1817 book by David Ricardo

On the Principles of Political Economy and Taxation (19 April 1817) is a book by David Ricardo on economics. The book concludes that land rent grows as population increases. It also presents the theory of comparative advantage, the theory that free trade between two or more countries can be mutually beneficial, even when one country has an absolute advantage over the other countries in all areas of production.

During the Napoleonic Wars, Ricardo grew weary of the Corn Laws, a tax imposed on wheat by the British that made it impossible to import wheat from the rest of Europe. Ricardo, despite his wealth, supported those who could no longer afford grains and bread once the price floor was in effect to support farmers.

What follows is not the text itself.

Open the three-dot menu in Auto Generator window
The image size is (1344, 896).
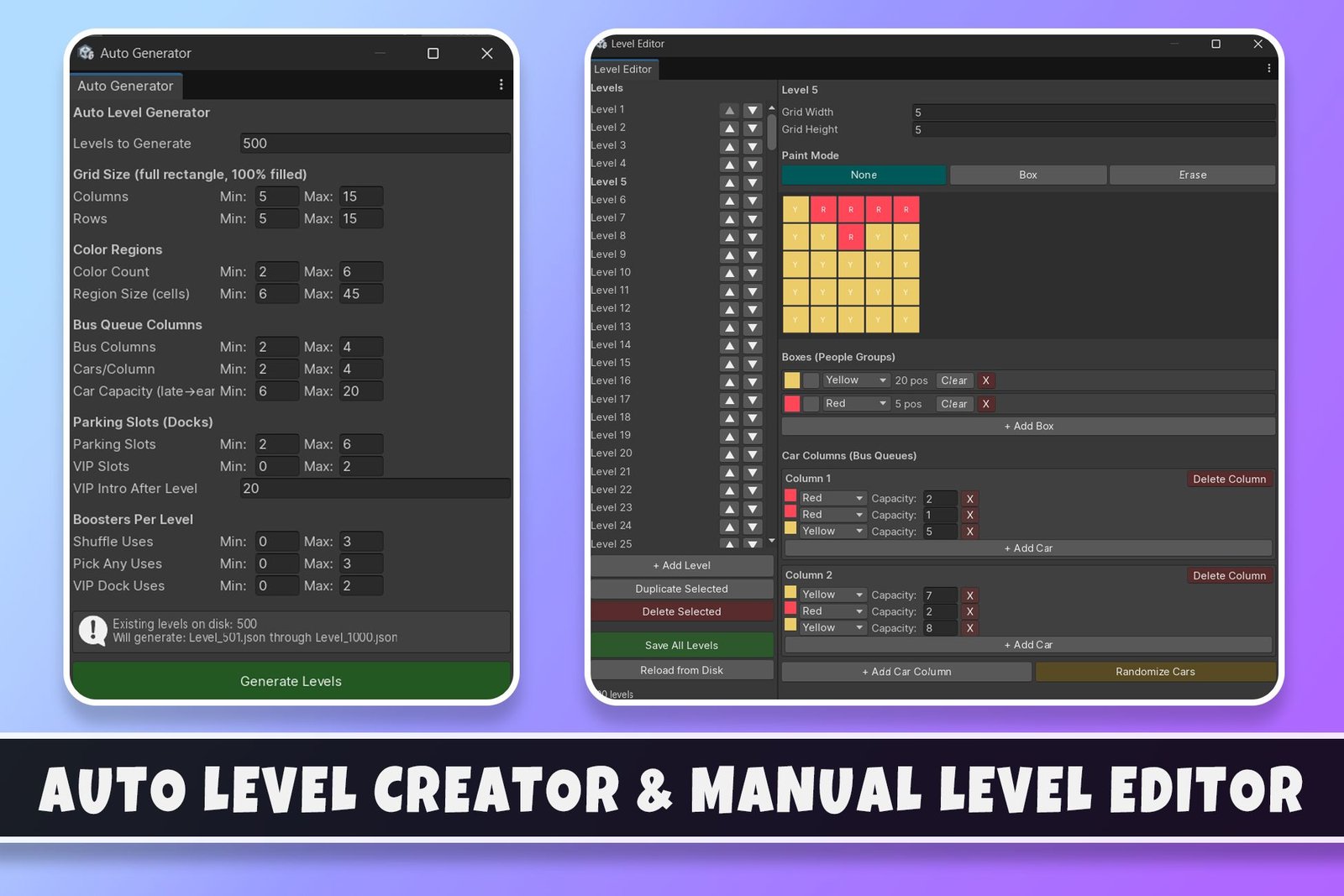[501, 85]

In his argument, for what is now free trade, Ricardo highlights the idea that if a country can get a good from another country at a lower cost, it would behoove a country to source that item from the cheaper producing country than to produce the good locally. "To produce the wine in Portugal, might require only the labour of 80 men for one year, and to produce the cloth in the same country, might require the labour of 90 men for the same time. It would therefore be advantageous for her to export wine in exchange for cloth." Ricardo's theory demonstrates that a country, when choosing between two goods to produce and trade, could still achieve an advantage by focusing on the good requiring fewer resources to produce, even if the country does not have an absolute advantage in that good. This allows countries with an absolute advantage in multiple goods, or with no absolute advantage at all, to still benefit from international trade.

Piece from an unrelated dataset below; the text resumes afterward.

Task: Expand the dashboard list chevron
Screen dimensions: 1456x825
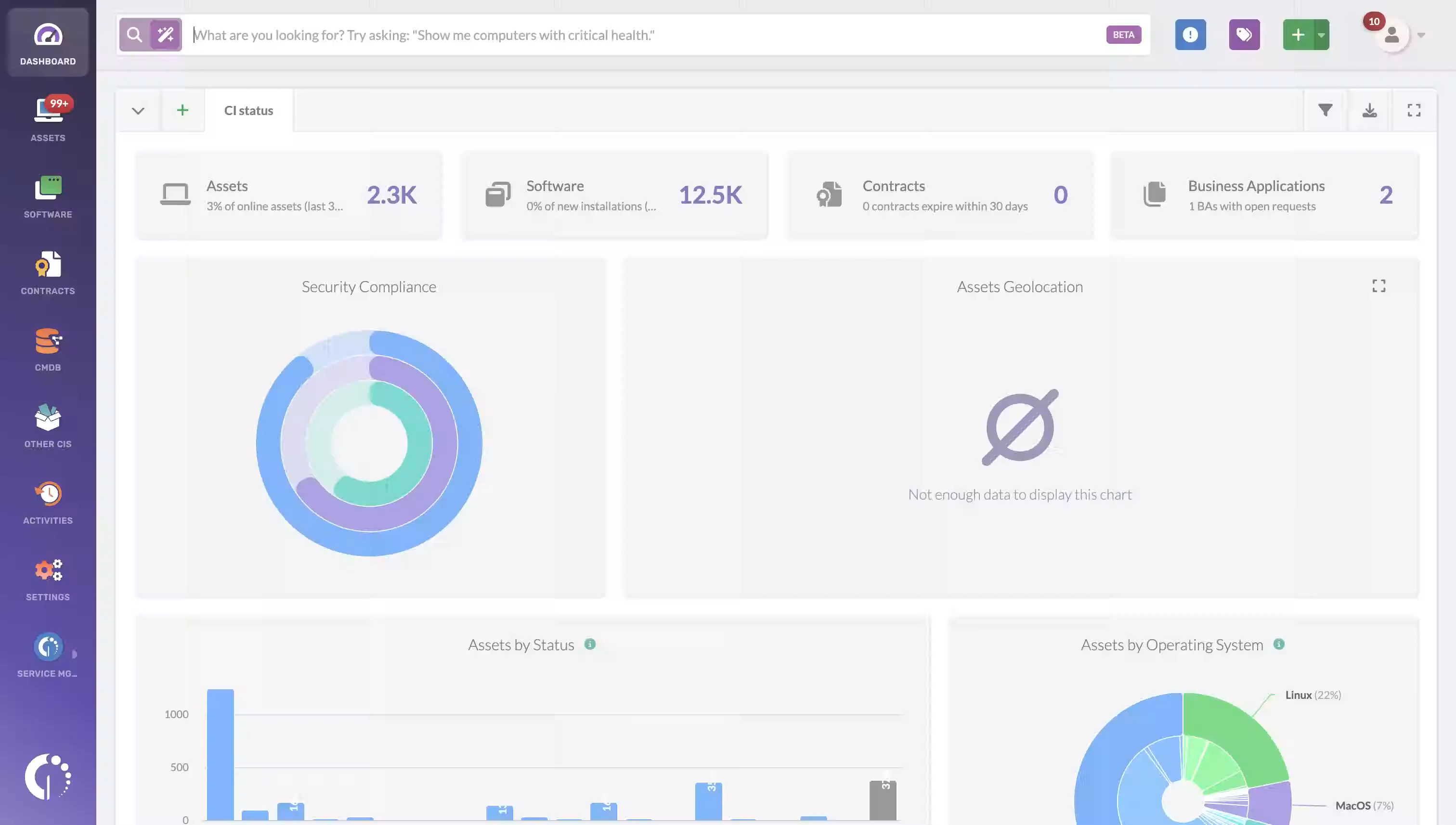Action: coord(137,110)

Ricardo claims in the preface that Turgot, James Steuart, Adam Smith, Jean-Baptiste Say, Sismondi, and others had not written enough "satisfactory information" on the topics of rent, profit, and wages. Principles of Political Economy is Ricardo's effort to fill that gap in the literature. Regardless of whether the book achieved that goal, it secured, according to Ronald Max Hartwell, Ricardo's position among the great classical economists Adam Smith, Thomas Malthus, John Stuart Mill, Karl Marx, and Henry George, the last which updated Ricardo's theory of rent to urban economies in his 1879 work Progress and Poverty.

In his book Adam's Fallacy: A Guide to Economic Theology, economist Duncan K. Foley highlights that in the Principles Ricardo criticizes Adam Smith's treatment of the theory of value and distribution for circular reasoning, in particular as far as concerns rent, and that Ricardo considers the labor theory of value, properly understood, a more logically sound basis for political economic reasoning.

Foley also discusses the chapter On Machinery, which Ricardo included in his third and final (1821) version of Principles. Here Ricardo famously analysed the impact of the adoption of machinery on the different classes of society, revising his earlier view that mechanization could be expected to be of benefit to each of the classes of the society. The increase in productivity due to mechanization lowers the production costs and thus also the real prices of commodities. Whereas the landowning class and capitalists benefit from the lower prices, workers in contrast do not reap such benefit from the lower prices if capitalists reduce the wage fund in order to finance the expensive machinery, causing technological unemployment among workers. In this case, Ricardo points out, wages are forced down by competition among workers, and the introduction of new machines can lead to an overall decline in the well-being of the working class.